═══ Records for this task ═══

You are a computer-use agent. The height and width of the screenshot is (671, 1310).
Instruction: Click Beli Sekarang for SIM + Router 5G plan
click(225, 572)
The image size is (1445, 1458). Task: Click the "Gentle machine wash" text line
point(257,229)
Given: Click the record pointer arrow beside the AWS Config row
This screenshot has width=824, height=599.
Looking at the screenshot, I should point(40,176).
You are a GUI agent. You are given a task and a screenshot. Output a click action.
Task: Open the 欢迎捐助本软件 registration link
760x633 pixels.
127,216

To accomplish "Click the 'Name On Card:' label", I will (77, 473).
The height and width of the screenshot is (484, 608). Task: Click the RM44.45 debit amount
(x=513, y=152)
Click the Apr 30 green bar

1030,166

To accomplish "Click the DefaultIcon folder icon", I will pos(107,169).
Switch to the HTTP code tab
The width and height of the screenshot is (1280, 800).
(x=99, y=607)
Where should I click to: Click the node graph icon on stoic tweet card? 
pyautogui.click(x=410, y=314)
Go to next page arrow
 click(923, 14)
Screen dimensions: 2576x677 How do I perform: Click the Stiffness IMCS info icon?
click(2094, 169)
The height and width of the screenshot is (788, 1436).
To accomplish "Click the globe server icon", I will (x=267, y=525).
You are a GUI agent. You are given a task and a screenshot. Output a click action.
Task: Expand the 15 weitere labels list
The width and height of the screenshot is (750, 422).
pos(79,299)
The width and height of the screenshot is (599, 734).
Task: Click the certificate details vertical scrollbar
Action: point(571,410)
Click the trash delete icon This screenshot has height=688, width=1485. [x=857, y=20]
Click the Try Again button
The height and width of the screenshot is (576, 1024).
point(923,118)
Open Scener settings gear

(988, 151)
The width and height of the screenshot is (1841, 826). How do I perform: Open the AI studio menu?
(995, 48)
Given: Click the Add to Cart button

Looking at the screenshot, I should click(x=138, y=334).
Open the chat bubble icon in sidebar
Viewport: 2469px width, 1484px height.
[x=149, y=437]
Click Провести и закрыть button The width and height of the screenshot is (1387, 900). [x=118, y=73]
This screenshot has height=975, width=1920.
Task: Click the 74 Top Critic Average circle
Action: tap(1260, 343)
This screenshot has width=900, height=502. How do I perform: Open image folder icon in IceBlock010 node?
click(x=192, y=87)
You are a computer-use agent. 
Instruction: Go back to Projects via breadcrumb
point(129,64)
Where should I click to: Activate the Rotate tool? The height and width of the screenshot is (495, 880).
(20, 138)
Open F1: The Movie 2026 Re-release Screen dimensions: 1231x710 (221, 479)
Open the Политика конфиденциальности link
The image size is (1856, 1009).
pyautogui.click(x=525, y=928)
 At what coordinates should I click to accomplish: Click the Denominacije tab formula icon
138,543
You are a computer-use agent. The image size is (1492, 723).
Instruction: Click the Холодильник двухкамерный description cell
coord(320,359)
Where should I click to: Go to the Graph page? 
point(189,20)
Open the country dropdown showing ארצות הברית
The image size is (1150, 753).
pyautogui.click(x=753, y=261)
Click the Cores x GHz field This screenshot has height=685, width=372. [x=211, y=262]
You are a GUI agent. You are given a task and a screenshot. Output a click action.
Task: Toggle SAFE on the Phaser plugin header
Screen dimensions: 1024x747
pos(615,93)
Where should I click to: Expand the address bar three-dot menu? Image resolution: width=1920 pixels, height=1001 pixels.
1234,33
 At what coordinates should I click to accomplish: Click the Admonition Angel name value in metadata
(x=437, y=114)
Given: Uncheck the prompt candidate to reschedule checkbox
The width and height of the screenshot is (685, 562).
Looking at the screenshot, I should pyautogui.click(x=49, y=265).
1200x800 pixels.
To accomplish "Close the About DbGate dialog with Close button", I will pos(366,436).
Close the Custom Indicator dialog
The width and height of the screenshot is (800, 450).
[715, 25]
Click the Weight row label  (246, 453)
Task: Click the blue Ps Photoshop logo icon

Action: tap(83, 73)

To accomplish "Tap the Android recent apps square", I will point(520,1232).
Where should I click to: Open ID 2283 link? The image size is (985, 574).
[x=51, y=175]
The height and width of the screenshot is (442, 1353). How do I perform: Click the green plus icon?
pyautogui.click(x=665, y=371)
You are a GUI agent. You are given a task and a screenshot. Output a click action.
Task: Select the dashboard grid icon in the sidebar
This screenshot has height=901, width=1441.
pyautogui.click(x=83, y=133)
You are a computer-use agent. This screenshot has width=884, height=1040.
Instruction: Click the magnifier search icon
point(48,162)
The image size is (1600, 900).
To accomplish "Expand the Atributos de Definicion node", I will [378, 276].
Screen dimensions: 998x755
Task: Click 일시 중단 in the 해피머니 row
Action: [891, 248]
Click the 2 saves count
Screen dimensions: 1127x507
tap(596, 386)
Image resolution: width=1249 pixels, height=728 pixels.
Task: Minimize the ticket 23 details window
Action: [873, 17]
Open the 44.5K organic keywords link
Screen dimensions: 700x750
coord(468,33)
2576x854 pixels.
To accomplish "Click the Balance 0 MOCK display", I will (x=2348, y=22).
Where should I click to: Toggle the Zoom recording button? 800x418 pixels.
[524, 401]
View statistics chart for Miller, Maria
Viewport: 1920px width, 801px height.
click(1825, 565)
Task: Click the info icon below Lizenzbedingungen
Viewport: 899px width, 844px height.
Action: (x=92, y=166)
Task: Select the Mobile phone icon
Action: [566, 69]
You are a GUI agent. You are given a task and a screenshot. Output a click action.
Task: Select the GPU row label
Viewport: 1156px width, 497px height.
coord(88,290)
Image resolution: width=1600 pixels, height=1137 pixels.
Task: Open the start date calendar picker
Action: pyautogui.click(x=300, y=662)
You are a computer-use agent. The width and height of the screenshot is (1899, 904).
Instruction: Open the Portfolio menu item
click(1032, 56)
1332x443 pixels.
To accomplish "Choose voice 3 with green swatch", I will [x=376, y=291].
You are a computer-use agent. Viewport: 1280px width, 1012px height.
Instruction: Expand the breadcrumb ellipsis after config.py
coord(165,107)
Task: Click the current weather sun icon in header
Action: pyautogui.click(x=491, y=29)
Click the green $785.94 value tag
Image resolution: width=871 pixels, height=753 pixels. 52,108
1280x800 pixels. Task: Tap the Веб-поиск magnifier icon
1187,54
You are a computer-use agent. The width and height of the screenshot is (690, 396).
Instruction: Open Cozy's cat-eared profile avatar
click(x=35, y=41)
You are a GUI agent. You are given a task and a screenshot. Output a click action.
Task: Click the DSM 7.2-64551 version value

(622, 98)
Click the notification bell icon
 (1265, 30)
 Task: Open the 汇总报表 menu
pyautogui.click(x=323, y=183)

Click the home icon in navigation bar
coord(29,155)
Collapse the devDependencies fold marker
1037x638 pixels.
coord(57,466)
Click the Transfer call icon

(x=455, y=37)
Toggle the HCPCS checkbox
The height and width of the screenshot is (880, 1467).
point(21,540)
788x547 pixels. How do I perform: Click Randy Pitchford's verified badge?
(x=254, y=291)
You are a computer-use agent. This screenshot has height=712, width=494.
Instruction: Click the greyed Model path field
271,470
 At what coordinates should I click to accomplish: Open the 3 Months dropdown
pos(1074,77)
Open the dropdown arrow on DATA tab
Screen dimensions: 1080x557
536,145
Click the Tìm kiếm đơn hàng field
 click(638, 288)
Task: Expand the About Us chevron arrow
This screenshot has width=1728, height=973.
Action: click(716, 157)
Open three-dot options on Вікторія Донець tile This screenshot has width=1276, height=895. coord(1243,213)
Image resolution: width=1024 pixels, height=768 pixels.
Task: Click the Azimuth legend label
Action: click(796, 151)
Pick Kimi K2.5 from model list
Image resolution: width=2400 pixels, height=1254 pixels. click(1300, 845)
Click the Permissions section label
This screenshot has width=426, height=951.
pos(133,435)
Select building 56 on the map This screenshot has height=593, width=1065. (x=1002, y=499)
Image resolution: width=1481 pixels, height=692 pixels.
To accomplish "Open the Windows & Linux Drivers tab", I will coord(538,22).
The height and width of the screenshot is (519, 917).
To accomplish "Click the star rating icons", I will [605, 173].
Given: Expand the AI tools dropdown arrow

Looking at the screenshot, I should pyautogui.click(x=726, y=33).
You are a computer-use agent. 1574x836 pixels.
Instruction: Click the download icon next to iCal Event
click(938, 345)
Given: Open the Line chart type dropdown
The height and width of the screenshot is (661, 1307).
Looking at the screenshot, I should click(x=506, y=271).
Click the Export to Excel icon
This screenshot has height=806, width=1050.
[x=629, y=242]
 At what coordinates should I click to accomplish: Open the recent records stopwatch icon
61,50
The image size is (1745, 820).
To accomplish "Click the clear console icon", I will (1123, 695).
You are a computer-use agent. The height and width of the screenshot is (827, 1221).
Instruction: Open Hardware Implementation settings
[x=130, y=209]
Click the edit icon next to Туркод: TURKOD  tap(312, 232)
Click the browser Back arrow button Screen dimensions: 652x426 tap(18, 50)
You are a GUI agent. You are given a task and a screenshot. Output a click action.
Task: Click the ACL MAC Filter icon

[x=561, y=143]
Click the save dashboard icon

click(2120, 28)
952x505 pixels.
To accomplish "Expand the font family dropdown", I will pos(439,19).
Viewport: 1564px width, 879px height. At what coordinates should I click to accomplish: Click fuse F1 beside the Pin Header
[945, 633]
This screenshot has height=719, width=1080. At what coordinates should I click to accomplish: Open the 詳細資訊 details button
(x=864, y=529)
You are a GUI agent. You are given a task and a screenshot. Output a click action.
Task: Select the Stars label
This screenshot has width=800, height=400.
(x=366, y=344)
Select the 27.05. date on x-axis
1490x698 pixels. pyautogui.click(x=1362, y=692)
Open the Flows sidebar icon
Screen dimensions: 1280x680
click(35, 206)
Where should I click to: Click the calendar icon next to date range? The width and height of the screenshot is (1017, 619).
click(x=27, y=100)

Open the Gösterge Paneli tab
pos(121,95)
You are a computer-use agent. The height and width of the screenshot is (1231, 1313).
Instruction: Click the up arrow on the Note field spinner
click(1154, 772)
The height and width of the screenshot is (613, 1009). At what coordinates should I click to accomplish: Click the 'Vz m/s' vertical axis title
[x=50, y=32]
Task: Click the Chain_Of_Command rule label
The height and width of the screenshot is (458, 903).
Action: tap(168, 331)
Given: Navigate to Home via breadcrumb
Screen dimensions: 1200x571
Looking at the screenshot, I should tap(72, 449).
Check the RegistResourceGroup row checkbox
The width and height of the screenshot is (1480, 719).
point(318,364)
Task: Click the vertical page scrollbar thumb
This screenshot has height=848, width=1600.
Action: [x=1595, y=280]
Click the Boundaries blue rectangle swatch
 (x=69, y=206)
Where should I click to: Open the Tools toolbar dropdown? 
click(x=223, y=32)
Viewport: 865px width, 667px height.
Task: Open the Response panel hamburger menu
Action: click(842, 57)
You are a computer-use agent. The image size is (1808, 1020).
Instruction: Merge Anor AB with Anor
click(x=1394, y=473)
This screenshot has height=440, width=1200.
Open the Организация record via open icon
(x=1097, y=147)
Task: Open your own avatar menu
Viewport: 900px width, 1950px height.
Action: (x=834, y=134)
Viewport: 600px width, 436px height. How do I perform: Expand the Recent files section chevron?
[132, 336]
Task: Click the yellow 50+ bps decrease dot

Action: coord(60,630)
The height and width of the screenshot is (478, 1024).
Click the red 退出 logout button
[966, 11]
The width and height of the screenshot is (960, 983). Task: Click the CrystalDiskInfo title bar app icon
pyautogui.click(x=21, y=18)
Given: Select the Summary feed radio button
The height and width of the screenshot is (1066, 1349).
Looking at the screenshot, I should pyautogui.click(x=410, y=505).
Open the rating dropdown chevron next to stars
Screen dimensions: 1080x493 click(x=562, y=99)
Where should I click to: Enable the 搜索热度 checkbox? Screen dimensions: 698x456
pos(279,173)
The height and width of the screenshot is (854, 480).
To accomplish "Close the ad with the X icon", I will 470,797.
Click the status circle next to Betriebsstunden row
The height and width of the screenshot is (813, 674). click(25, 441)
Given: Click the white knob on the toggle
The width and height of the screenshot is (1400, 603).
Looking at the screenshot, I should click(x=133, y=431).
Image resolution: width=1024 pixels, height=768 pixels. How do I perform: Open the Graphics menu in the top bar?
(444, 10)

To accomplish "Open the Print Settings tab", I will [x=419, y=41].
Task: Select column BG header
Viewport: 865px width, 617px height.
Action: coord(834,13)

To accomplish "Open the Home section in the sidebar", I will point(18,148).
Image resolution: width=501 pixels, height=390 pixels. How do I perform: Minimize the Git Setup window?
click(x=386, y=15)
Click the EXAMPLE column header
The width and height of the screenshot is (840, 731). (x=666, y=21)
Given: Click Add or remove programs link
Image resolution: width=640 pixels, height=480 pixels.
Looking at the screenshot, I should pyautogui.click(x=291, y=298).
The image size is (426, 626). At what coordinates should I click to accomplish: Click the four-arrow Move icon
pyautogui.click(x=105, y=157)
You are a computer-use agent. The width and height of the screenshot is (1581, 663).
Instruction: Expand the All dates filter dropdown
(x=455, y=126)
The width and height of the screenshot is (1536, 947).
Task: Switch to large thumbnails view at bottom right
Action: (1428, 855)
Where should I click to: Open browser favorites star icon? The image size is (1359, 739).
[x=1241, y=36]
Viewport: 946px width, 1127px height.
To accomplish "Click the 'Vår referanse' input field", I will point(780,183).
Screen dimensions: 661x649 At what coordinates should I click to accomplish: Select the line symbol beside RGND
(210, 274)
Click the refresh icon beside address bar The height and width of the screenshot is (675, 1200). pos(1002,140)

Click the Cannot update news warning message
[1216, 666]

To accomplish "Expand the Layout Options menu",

═══

#### Your objective
Read the entries above, then pull out the lines that include "About".

#### Exercise response
To accomplish "Close the About DbGate dialog with Close button", I will pos(366,436).
Task: Expand the About Us chevron arrow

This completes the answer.